──────── Record excerpts
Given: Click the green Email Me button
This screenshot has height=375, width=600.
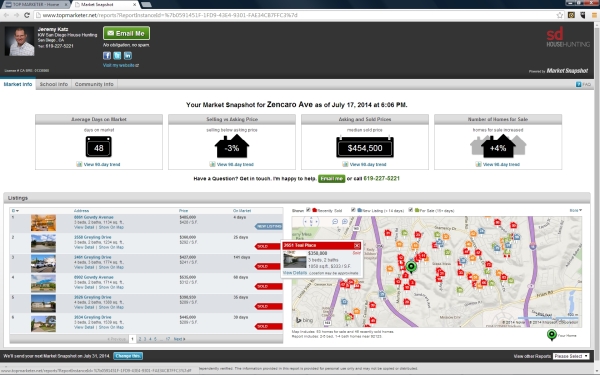Looking at the screenshot, I should (126, 33).
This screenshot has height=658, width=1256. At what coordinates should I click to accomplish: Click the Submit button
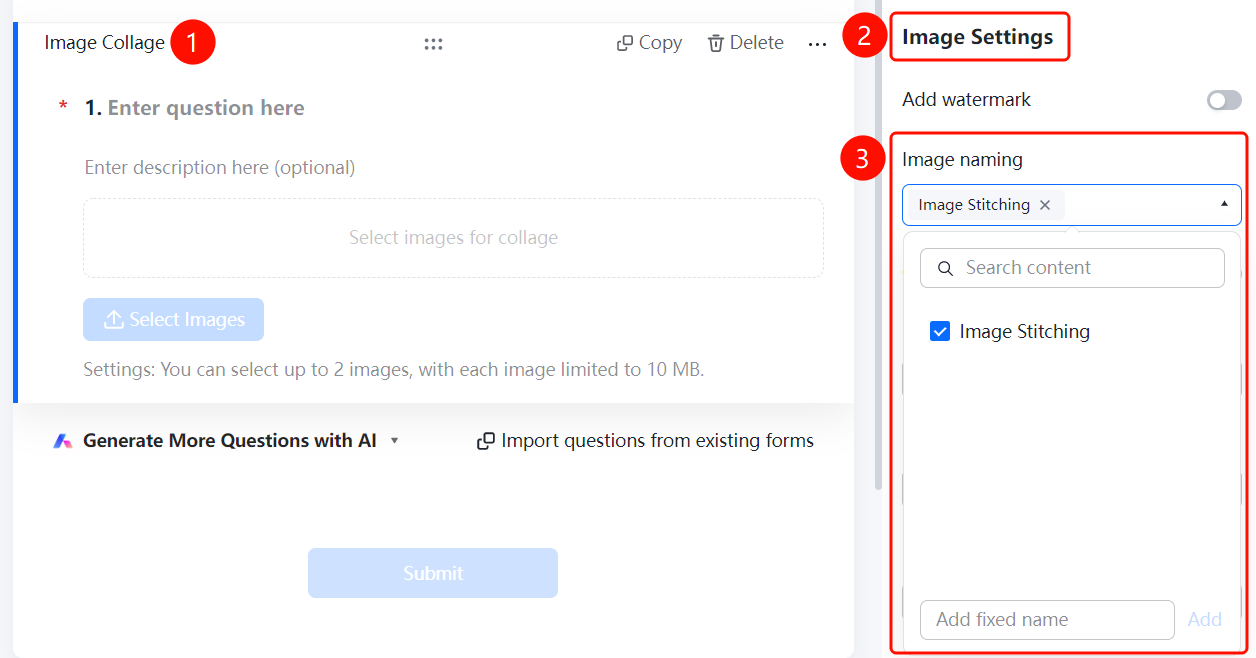click(433, 573)
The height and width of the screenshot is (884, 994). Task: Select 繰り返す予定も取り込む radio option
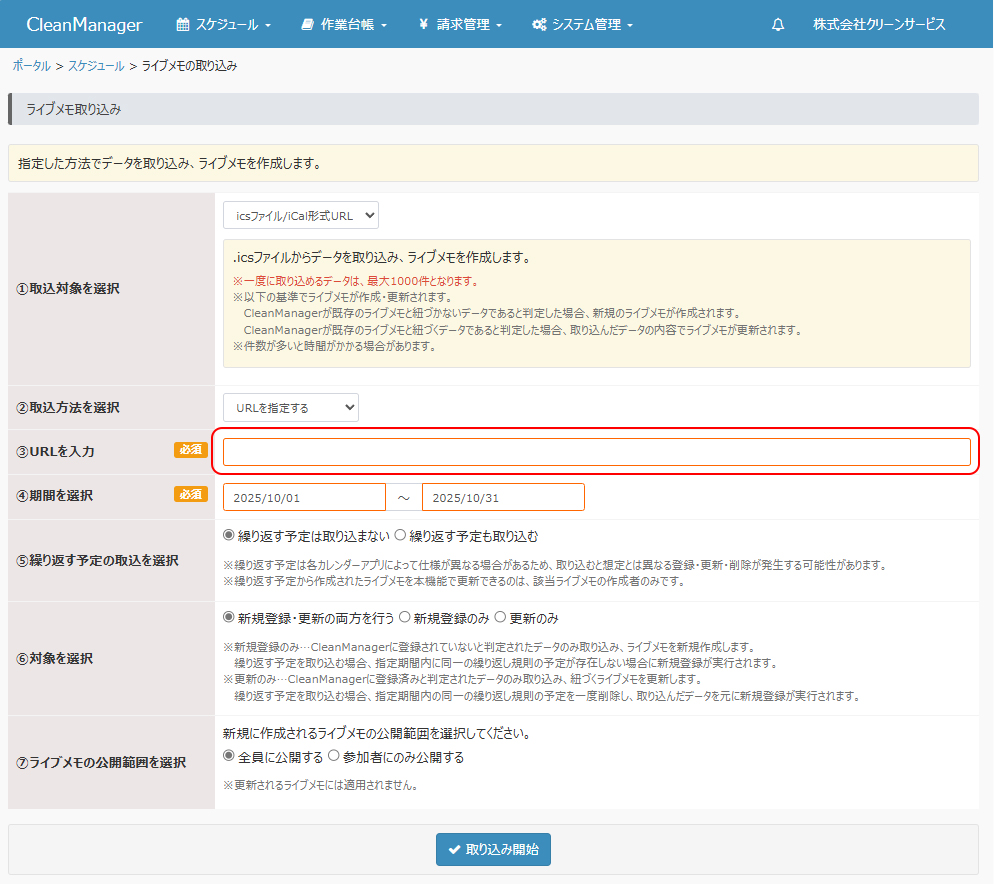400,536
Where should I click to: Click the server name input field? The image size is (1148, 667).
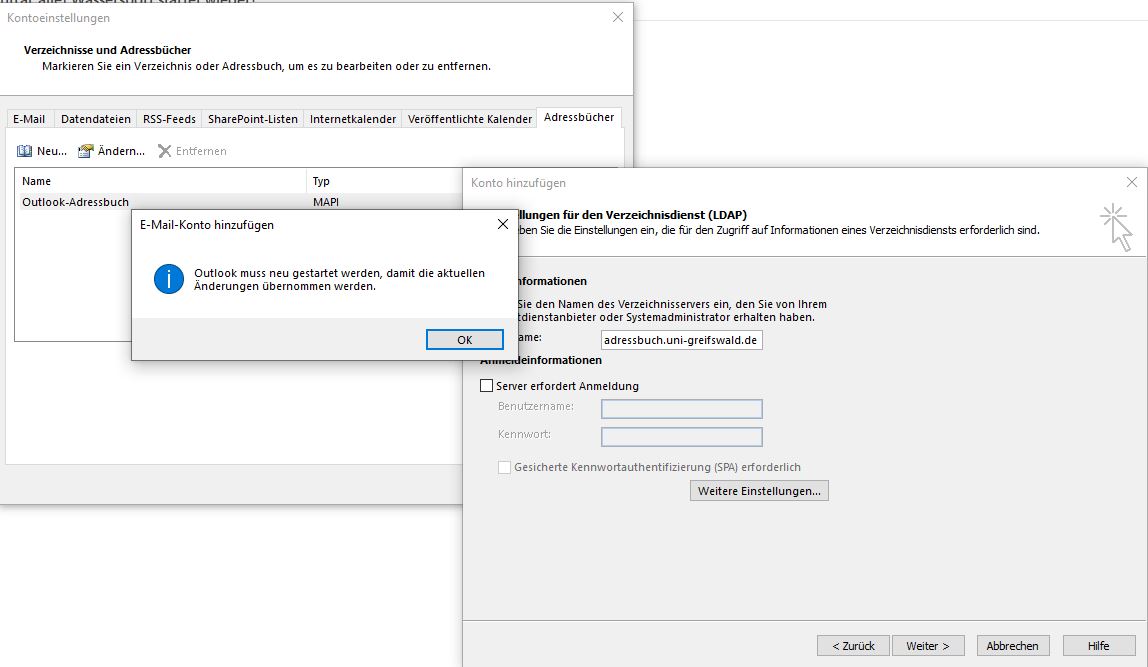pyautogui.click(x=682, y=340)
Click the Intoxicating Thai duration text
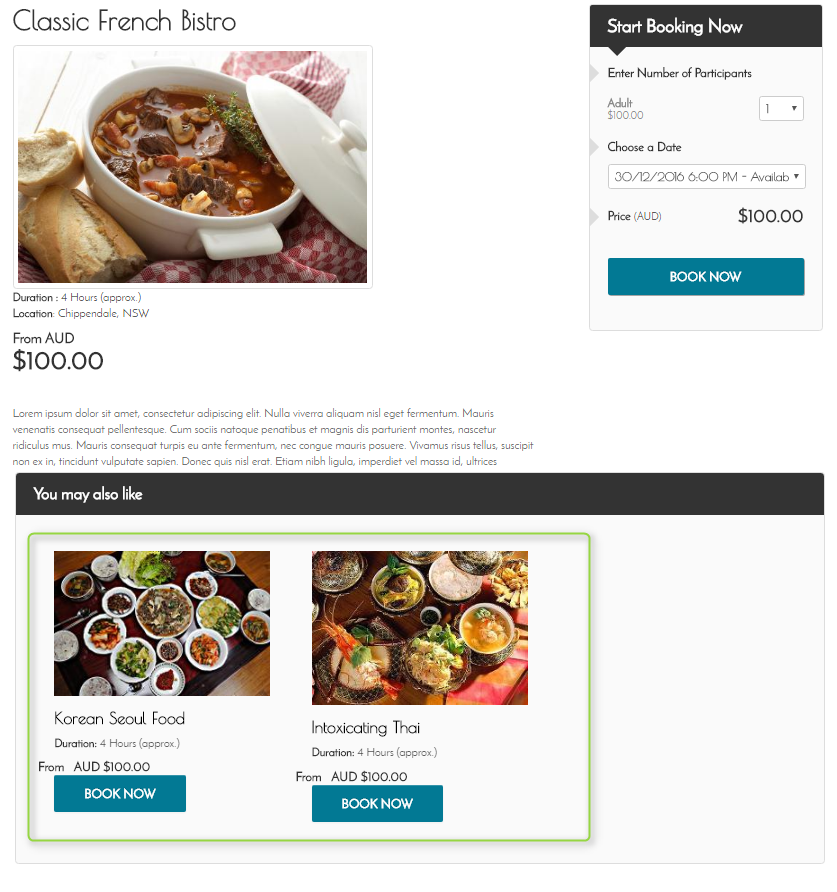This screenshot has height=892, width=837. tap(374, 752)
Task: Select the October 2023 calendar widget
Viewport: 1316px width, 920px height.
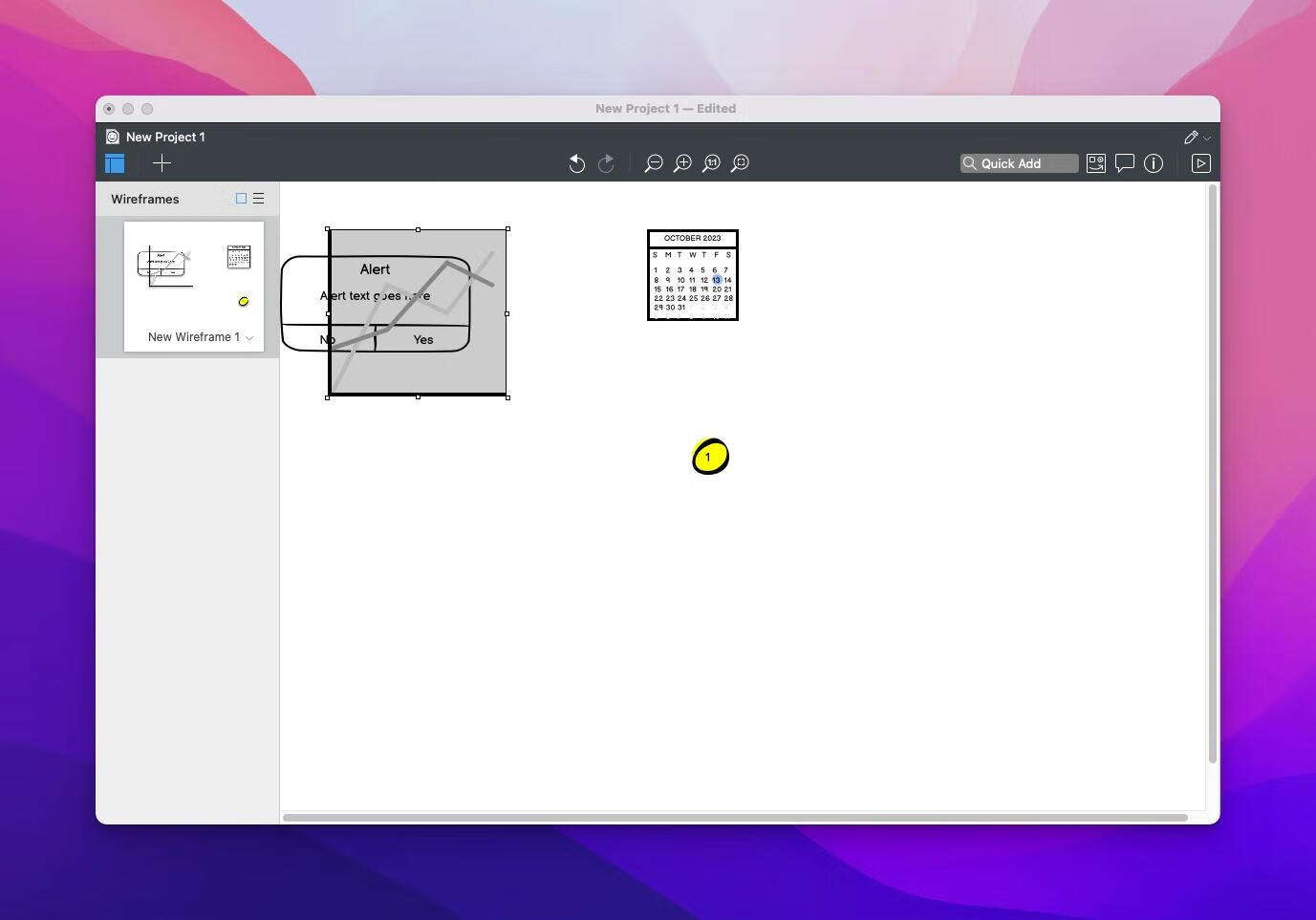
────────────────
• What you need to do: The answer must be an exact copy of the lines from the one that holds "This screenshot has height=375, width=600." through the end of the data, both included, with no pictures.

• Result of the task:
This screenshot has height=375, width=600.
Looking at the screenshot, I should (126, 33).
This screenshot has height=658, width=1256. At what coordinates should I click to accomplish: Click the Submit button
click(433, 573)
The height and width of the screenshot is (884, 994). Task: Select 繰り返す予定も取り込む radio option
400,536
Where should I click to: Click the server name input field? The image size is (1148, 667).
pyautogui.click(x=682, y=340)
Click the Intoxicating Thai duration text
This screenshot has height=892, width=837. tap(374, 752)
Task: Select the October 2023 calendar widget
Viewport: 1316px width, 920px height.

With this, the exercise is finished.